It’s been almost six years since the Orange County Great Park—1,360 acres of recreation area built on the former El Toro Marine Corps Air Station in Irvine that’s almost twice the size of New York’s Central Park— was first awarded to New York landscape architect Ken Smith. But until recently, the most notable element was a giant orange balloon floating over a former runway. While impressive and popular (over 100,000 visitors have taken a ride), a balloon hardly made the place worth visiting. Finally, it is starting to look like the park it is supposed to be.

New additions completed over the summer have more than doubled its completed space. The first was the Palm Court, a 7.5-acre courtyard, lined with 54 palm trees shaded by white steel awning structures ringing the perimeter, and containing an art gallery and artist-in-residence spaces located in former 1940’s Marine administration buildings.

 

The second, the North Lawn, is an 18.5-acre space dominated by manicured grass planes that can be used for soccer, picnics, and concerts. The lawn includes undulating bioswales full of native plants, helping filter and drain water. Meandering walking and biking paths lace the edges.

Once adjacent soccer fields are completed next year, the $65.5 million first phase of the park’s “Western Sector” will be complete. Other first phase elements include a carousel, a preview park, a 150-acre farm and food lab, a play area, a former hangar used for cultural events, and a farmers market to sell produce grown on site.

The park is being built by the Great Park Corporation, a non-profit formed by the City of Irvine after developer Lennar contributed the land in exchange for the rights to develop about 3,500 acres of adjacent property. When the entire park is done, and much of it is still contingent on financing, it will include a 165-acre sports park; a two-mile long and 60-foot-deep canyon; a cultural terrace containing several museums and performing arts spaces; and a wildlife corridor.

While local attention has focused on the park’s slow progress—a function of a moribund economy and overeager projections— the park is unquestionably shaping up into a real attraction. There are serious obstacles ahead, nevertheless. For one, the hundreds of trees that are being planted still don’t provide enough shade, nor do they succeed at breaking up the monotony of so much flat land. The park is a vast plane, which is its real challenge. Smith has tried to combat it with as much variety as possible, but the parade-ground aesthetic still dominates, and the more shapely elements are the ones that will be implemented far off in the future.

     

In the meantime, Smith is creating what he calls a “contemporary mosaic” of plantings, which he often arranges in a pixelated pattern, staggering them for maximum effect. Each zone of the park, meanwhile, is separated by a barrier, such as the wooden bridges that ring the great lawn. Other elements that break up the visual tedium include elegant wood tables and benches, several walking paths, roadside edges, including one formed from an old runway’s concrete, and in particular the graphically-rich signs created by LA artist April Greiman.

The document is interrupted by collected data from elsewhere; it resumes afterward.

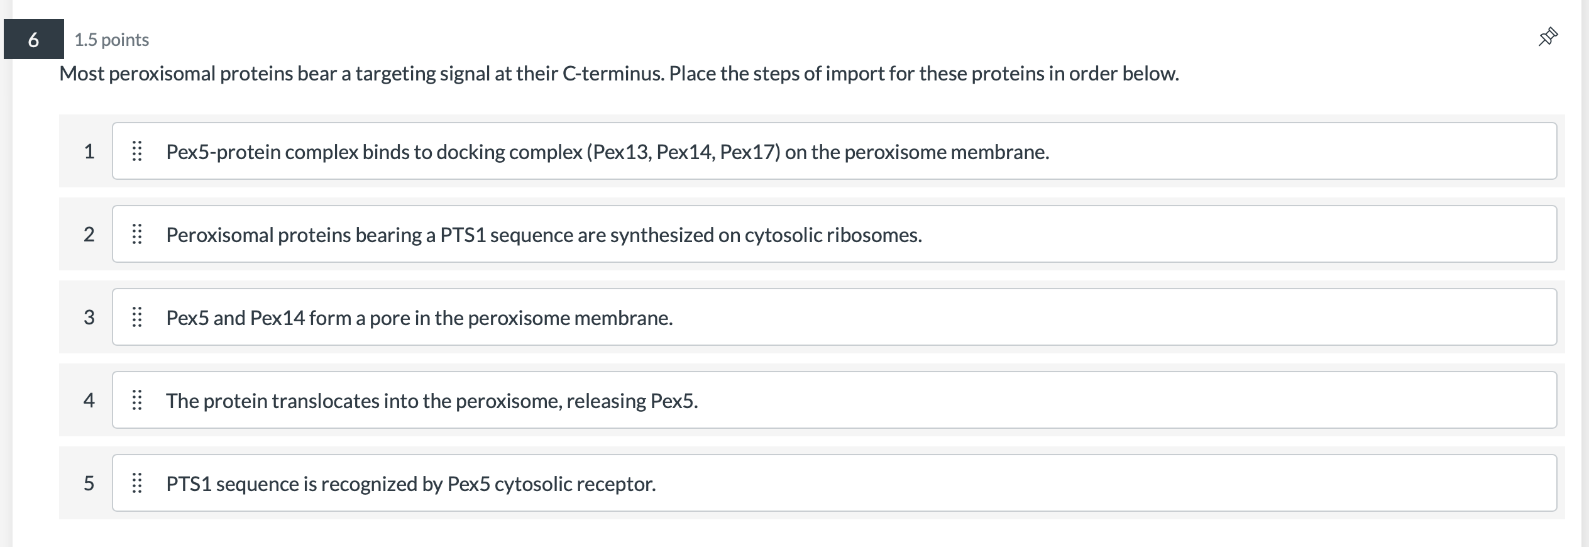Click drag handle for protein translocates step
This screenshot has width=1589, height=547.
tap(137, 401)
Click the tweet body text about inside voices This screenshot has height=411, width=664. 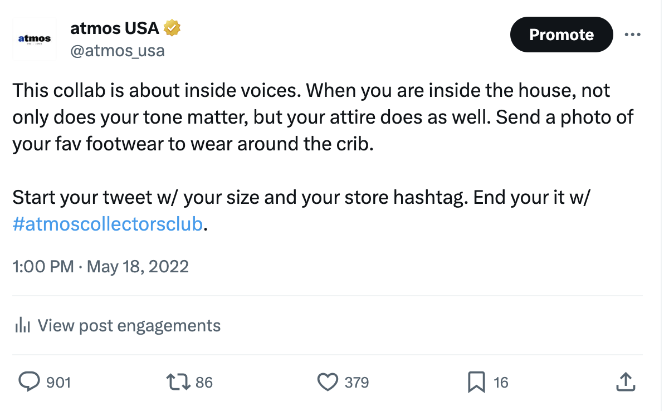(x=312, y=117)
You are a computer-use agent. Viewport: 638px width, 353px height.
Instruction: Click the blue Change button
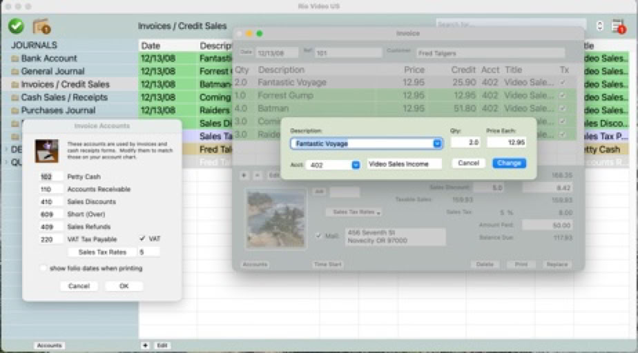point(509,163)
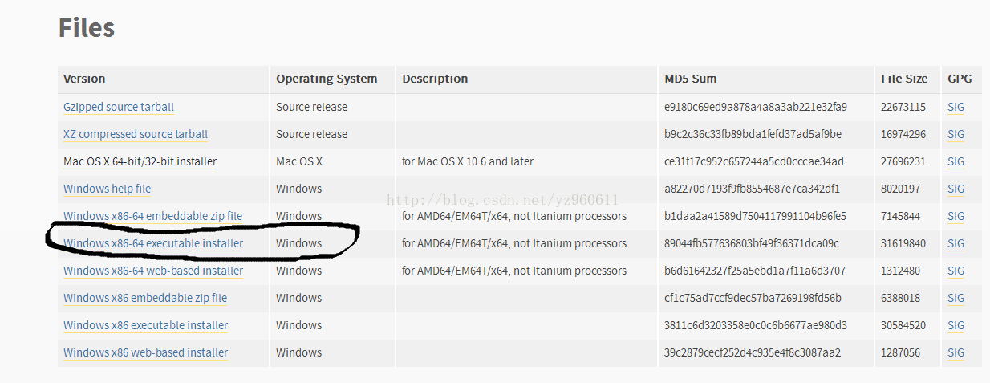This screenshot has width=990, height=383.
Task: Open Windows x86 executable installer link
Action: coord(145,325)
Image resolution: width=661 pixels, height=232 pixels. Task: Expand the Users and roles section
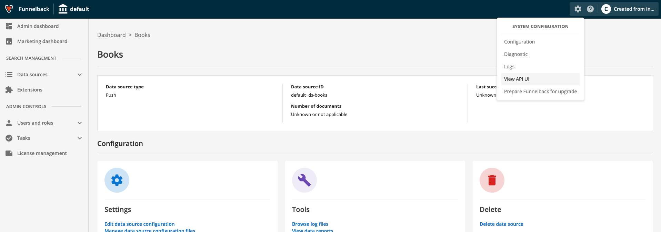click(x=80, y=123)
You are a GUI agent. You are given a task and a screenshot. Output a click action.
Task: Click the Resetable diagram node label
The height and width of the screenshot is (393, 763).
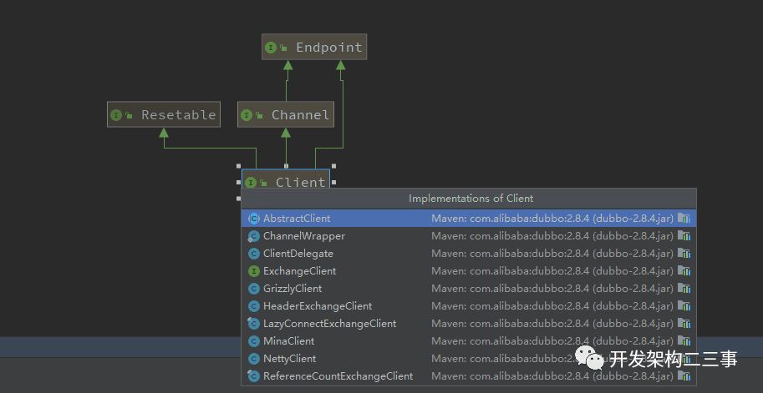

For the New York designer, getting people into the park and out of their cars is another challenge. “People are willing to walk further than they think they will,” said Smith, who shows his East Coast bias when deconstructing the habits of Orange County residents. Still he’s listening to them. One way is through the Preview Park—an area with prototypes demonstrating proposed designs–where he has received feedback to change quite a bit already, including scrapping the use of scaffolding for shade, employing “slicker” finishes, and adding more shade structures and trees.

“People aren’t shy,” summed up Smith. Nor can they afford to be. Unless the Great Park Corporation is able to secure more funding, the next phases of this great experiment, which are expected to take as long as 15 to 20 years to complete, will be flat for the foreseeable future.